Studie erhebt Alkoholkonsum von Studenten in Halle

An bundesweit acht Hochschulen ist im November eine Studie zum studentischen Konsum von Alkohol und anderen Substanzen gestartet. In Halle wird die so genannte ISPI-Studie vom Institut für Klinische Epidemiologie der MLU durchgeführt. Alles Wissenswerte dazu im Überblick:

Was ist die ISPI-Studie?
Die ISPI-Studie soll den studentischen Konsum von Alkohol und weiteren Substanzen erheben. ISPI steht für „Internet, Studierende, Peers & Intervention“. Die internet-basierte Studie wird an acht deutschen Hochschulen durchgeführt und vom Bundesministerium für Gesundheit gefördert. Durch ISPI sollen die Ergebnisse von deutschen Studierenden aus unterschiedlichen Regionen verglichen werden.

Wer kann an der Studie teilnehmen?
Alle Studierenden der teilnehmenden Hochschulen sind eingeladen, an der Studie teilzunehmen. Ungefähr 4.800 Studierende werden befragt, davon kommen 600 aus Halle.

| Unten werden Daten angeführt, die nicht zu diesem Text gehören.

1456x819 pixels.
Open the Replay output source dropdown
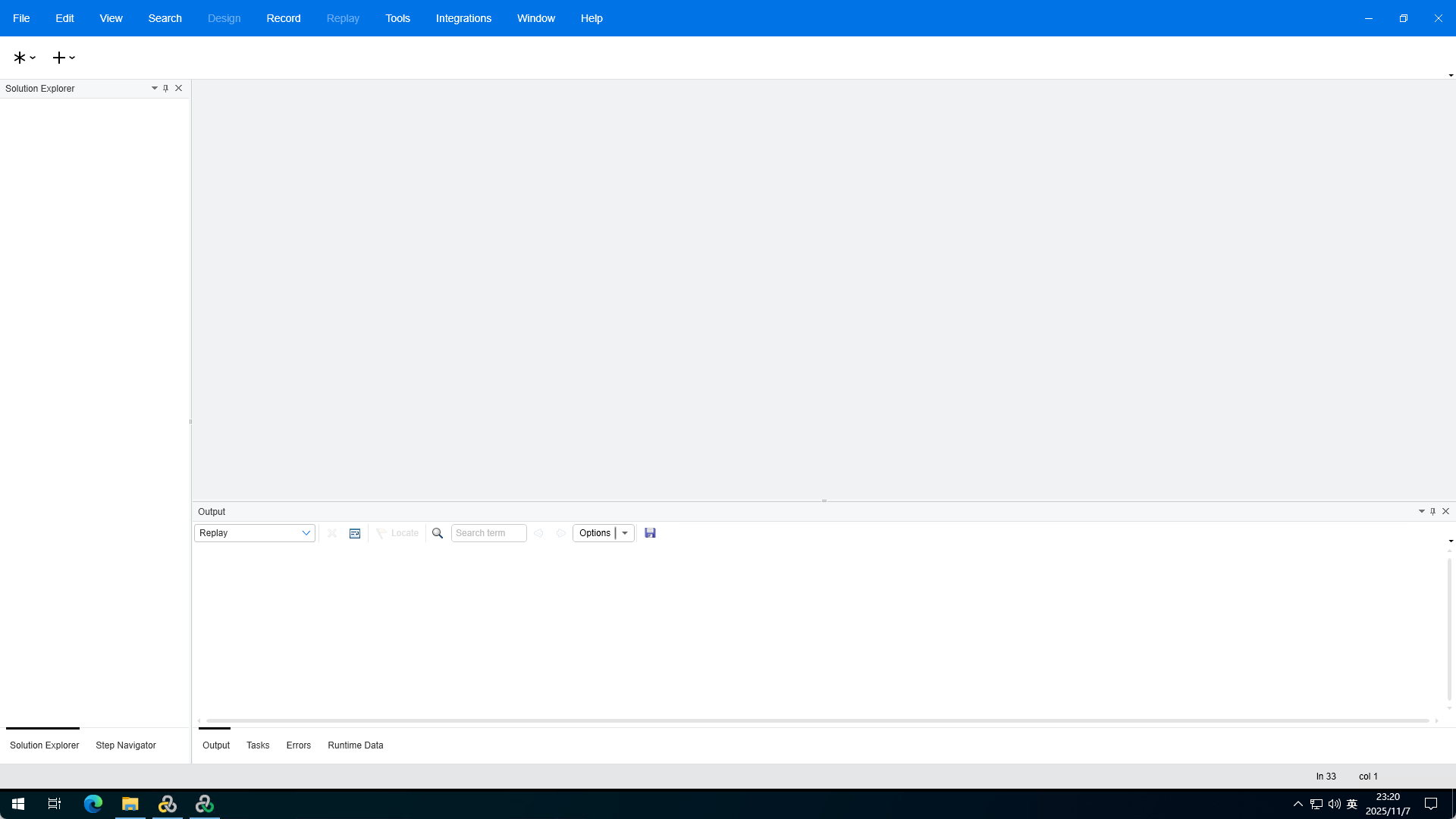(306, 533)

Beteiligt sind außerdem: HAW Hamburg, Medizinische Hochschule Hannover, TU Dresden sowie die Universitäten Bielefeld, Düsseldorf, Mannheim und Heidelberg.

Wie kann ich mitmachen?
Wer teilnehmen möchte, kann sich auf unserer Webseite www.ispi-studie.de registrieren. Als Teilnehmerin oder Teilnehmer werden die Studierenden gebeten, im Verlauf von sechs Monaten zweimal einen internet-basierten Fragebogen auszufüllen. Das Ausfüllen dauert jeweils ungefähr 15 Minuten.

Sind meine Daten sicher?
Die E-Mail-Adresse der Teilnehmer wird nur zur Einladung zu den ISPI-Befragungen genutzt. Antworten zu den Fragen der internet-basierten Fragebögen werden pseudonymisiert und vertraulich behandelt. Nach spätestens anderthalb Jahren werden diese Daten unwiderruflich gelöscht.

Wozu mitmachen?
Wer den Fragebogen ausgefüllt hat, erhält Zugang zu einem computerbasierten persönlichen Feedback. Die Teilnehmer erhalten so die Möglichkeit, ihr Verhalten mit dem von ihren Kommilitonen zu vergleichen. „Jeder einzelne Teilnehmer zählt. Nur wenn viele sich beteiligen, sind die Ergebnisse repräsentativ“, sagt Dr. Andrea Schmidt-Pokrzywniak vom Institut für klinische Epidemiologie.